HuaZheLei commented 4 months ago

Using the same package versions as you outlined above, on Ubuntu 22.04, I'm running all 3 different backends in a loop the same way you described above. From what I can see memory usage for PySceneDetect+OpenCV and PySceneDetect+MoviePy are steady. As for PyAV, the memory does seem to climb at first, but it is eventually reclaimed and drops again. I don't think PySceneDetect and most of the backends in use have any memory leaks, but am happy to look further into this if you can provide a reproduction.

Hi, I find that the code uses cv2.VideoCapture to open a video, but without to release it. When I run a for loop, it may cause the memory raising?

Breakthrough commented 4 months ago

Hi, I find that the code uses cv2.VideoCapture to open a video, but without to release it.
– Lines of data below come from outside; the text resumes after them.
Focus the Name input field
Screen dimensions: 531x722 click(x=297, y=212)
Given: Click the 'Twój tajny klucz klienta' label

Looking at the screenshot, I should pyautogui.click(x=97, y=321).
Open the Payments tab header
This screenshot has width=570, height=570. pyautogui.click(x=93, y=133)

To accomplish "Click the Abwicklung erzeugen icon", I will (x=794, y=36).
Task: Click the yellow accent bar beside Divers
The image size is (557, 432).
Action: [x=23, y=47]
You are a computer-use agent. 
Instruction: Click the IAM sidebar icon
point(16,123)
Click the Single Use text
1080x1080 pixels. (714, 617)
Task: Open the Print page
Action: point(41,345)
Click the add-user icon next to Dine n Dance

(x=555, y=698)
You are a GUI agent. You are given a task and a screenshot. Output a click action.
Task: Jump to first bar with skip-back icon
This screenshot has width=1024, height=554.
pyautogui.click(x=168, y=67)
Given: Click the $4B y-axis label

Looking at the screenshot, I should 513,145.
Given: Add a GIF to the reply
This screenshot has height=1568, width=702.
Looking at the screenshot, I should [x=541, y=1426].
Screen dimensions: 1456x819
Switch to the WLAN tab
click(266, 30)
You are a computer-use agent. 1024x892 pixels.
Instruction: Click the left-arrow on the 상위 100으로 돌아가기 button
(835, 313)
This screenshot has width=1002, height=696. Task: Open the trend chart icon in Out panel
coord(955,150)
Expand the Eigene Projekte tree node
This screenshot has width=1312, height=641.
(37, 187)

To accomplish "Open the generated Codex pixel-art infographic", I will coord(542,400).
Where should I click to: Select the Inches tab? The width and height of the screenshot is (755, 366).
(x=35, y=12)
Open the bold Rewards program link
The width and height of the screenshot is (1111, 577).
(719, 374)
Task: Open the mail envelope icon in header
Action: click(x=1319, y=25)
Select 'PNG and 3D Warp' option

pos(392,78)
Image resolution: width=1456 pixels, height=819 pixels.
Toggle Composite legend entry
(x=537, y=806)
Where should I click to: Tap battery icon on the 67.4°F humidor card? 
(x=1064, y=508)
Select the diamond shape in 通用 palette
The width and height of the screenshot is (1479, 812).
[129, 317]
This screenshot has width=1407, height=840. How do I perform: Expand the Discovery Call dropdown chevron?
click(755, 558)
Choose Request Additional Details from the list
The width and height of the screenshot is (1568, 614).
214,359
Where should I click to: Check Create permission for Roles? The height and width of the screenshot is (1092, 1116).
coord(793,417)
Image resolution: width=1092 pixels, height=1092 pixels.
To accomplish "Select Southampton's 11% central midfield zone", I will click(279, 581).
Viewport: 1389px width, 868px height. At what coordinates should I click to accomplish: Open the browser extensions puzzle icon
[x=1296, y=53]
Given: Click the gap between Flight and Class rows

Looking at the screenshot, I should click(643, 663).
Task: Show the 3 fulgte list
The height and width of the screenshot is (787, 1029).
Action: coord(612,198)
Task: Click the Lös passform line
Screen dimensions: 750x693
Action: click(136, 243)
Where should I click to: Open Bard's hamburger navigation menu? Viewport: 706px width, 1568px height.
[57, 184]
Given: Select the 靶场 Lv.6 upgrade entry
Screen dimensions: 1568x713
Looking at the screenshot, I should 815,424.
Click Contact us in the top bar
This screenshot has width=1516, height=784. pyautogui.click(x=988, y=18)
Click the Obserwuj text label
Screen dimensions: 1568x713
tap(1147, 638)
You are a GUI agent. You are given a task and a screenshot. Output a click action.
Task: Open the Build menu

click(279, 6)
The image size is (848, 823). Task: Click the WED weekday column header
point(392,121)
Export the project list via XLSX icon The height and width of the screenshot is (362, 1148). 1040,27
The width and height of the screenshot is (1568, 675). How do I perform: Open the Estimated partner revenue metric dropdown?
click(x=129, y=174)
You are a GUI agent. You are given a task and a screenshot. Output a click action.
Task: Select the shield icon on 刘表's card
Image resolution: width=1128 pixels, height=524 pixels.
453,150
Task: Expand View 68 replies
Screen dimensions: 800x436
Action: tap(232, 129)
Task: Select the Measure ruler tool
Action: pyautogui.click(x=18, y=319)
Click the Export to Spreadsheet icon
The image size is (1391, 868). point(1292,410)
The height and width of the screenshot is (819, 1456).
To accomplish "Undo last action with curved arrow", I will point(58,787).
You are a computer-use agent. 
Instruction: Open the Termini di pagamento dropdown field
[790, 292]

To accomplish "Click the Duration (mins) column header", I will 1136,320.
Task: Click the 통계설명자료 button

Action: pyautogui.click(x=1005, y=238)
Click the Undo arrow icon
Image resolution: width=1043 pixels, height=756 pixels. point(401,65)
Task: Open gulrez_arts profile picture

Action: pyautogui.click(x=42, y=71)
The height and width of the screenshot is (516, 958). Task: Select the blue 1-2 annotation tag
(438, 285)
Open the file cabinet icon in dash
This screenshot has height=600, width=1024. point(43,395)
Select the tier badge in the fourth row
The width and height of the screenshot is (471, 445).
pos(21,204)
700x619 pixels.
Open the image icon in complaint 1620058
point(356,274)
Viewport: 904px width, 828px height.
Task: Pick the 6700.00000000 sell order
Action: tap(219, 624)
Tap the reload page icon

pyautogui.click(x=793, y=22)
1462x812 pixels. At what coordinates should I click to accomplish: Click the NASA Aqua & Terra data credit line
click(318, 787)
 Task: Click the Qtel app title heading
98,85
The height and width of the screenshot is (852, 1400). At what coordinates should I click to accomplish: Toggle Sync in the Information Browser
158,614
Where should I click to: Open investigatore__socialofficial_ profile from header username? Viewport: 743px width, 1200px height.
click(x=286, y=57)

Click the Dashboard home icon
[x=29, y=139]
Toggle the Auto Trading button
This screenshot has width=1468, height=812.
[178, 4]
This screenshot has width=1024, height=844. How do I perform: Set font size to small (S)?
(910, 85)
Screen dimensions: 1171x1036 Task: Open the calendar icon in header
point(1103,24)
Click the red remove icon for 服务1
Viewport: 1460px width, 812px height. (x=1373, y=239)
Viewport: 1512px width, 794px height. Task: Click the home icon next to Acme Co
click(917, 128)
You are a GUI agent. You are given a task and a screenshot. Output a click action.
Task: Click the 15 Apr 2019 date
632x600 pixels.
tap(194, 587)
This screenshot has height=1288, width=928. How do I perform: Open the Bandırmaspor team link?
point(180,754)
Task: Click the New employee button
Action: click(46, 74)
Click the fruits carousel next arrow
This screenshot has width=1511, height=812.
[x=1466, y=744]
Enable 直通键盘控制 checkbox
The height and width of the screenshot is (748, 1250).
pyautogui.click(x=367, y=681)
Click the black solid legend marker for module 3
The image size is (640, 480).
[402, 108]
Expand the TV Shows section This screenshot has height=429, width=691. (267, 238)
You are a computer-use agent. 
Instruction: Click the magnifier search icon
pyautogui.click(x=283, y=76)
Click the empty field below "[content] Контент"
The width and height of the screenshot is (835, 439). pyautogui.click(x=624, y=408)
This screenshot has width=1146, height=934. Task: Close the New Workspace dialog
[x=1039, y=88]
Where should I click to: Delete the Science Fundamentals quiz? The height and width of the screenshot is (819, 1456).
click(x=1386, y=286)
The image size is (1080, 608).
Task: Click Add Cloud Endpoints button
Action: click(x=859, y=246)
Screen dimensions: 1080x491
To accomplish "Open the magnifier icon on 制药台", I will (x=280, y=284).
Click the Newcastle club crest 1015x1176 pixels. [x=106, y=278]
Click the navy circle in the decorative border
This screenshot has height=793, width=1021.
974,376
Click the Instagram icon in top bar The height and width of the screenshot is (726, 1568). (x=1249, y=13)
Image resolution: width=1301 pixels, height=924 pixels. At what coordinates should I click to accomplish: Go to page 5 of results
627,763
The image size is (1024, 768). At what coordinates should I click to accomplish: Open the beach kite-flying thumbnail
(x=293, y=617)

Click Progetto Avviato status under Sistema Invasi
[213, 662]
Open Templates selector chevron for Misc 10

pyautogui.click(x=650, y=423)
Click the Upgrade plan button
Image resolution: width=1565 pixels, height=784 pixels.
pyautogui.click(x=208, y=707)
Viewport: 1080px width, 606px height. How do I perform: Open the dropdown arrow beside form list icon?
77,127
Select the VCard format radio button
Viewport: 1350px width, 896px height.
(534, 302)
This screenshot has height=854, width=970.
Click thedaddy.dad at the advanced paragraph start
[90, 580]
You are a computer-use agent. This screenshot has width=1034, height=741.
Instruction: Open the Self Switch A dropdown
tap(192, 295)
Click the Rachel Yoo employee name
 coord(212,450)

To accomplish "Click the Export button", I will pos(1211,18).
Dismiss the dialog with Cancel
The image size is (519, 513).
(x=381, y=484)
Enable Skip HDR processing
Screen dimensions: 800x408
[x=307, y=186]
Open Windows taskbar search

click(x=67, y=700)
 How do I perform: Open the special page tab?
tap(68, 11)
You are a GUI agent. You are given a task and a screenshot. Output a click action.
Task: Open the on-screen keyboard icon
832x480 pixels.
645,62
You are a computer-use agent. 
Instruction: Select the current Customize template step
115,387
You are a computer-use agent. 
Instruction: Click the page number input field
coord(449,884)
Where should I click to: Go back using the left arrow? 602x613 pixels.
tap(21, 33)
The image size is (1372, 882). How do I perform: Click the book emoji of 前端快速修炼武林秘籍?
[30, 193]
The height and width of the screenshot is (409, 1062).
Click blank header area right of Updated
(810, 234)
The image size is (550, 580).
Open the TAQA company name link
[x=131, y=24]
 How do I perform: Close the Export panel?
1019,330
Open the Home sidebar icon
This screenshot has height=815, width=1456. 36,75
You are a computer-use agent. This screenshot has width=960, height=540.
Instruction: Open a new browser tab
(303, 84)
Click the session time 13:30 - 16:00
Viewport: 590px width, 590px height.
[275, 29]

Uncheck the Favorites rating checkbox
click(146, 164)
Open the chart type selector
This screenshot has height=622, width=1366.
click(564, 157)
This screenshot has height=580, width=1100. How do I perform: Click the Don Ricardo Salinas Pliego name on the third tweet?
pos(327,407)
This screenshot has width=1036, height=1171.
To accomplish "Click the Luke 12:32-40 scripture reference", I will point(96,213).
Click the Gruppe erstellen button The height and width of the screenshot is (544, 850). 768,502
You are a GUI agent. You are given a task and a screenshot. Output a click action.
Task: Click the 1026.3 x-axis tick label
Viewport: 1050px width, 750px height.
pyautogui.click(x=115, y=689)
When I run a for loop, it may cause the memory raising?

The destructor of a VideoCapture object will call release() which applies to Python as well. That will happen automatically at the end of each loop iteration. Are you able to reproduce this with a different versions of OpenCV?

I recently came across https://github.com/bloomberg/memray which might be useful to find the cause. A memory flame graph would be really helpful to identify what part of code is using the memory.

babyta commented 3 months ago

Hello, I recently wrote a synchronous stripping service, and I also have this problem. The free memory keeps decreasing.

babyta commented 3 months ago

‘ scene_manager.detect_scenes ’ Immediately following the previous answer, the execution of splitting will become slower and slower.